::: Data excerpts
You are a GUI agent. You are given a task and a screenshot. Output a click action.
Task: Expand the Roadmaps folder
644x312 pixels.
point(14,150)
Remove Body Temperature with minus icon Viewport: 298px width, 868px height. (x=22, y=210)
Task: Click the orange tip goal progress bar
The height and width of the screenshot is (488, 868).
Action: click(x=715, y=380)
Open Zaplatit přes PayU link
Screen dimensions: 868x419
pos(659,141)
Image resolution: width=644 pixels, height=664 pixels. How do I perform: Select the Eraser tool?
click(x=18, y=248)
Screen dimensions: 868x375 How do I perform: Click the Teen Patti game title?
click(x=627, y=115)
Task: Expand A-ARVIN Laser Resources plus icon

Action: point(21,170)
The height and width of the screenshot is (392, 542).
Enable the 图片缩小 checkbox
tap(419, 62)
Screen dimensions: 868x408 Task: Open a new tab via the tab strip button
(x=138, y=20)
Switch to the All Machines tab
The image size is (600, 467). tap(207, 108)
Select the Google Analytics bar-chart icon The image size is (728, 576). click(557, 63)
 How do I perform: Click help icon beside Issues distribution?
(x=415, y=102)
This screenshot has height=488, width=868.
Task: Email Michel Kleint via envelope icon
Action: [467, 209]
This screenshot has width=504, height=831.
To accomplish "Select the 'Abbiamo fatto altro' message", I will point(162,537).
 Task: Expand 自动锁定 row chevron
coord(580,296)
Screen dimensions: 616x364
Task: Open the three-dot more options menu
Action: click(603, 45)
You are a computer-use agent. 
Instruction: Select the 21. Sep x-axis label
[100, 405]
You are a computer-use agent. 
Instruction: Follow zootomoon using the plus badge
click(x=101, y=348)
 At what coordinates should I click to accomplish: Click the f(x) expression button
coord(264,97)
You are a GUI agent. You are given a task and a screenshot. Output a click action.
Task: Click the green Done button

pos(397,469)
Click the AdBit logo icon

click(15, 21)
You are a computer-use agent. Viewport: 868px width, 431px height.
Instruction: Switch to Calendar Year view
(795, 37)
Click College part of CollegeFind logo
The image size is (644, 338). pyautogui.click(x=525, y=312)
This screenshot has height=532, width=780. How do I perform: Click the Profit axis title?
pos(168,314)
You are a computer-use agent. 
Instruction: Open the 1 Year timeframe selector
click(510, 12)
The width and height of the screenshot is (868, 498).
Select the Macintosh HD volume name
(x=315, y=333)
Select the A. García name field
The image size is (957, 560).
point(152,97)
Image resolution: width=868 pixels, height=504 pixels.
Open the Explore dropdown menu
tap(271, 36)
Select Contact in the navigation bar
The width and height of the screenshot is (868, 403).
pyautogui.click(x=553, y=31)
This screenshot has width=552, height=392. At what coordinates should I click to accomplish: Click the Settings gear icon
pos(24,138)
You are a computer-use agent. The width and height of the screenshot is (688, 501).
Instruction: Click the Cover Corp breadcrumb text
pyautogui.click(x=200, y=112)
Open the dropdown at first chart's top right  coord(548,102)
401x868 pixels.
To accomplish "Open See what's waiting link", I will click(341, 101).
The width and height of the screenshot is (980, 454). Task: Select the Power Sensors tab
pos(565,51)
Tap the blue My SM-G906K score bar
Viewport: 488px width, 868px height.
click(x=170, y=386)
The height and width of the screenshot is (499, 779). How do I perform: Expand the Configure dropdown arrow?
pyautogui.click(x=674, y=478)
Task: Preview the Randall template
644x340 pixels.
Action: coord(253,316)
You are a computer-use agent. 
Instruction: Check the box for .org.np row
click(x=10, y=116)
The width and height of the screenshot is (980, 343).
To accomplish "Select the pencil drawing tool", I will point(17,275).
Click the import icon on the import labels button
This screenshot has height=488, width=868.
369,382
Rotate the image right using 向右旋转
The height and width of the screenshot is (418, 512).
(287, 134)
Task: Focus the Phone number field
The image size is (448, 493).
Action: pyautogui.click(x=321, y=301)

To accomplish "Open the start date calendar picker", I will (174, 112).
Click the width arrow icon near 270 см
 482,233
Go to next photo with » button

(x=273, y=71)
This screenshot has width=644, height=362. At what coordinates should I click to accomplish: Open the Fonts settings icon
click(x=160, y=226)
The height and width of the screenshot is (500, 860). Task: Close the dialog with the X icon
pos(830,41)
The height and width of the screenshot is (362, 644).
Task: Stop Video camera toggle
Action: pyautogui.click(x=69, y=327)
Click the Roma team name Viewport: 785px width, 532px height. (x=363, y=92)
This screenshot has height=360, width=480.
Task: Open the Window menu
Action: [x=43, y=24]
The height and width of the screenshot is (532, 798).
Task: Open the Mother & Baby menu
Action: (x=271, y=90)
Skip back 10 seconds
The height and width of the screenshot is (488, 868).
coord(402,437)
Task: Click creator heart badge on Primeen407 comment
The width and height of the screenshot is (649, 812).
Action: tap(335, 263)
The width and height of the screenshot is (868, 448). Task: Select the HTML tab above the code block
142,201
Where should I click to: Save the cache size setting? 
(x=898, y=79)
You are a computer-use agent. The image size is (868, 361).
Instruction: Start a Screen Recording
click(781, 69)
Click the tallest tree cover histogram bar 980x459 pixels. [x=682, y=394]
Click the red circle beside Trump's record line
::::::
The problem —
Lines holding the string "chart" must be copied out of the entries above.

Answer to the problem —
Select the Google Analytics bar-chart icon The image size is (728, 576). click(557, 63)
Open the dropdown at first chart's top right  coord(548,102)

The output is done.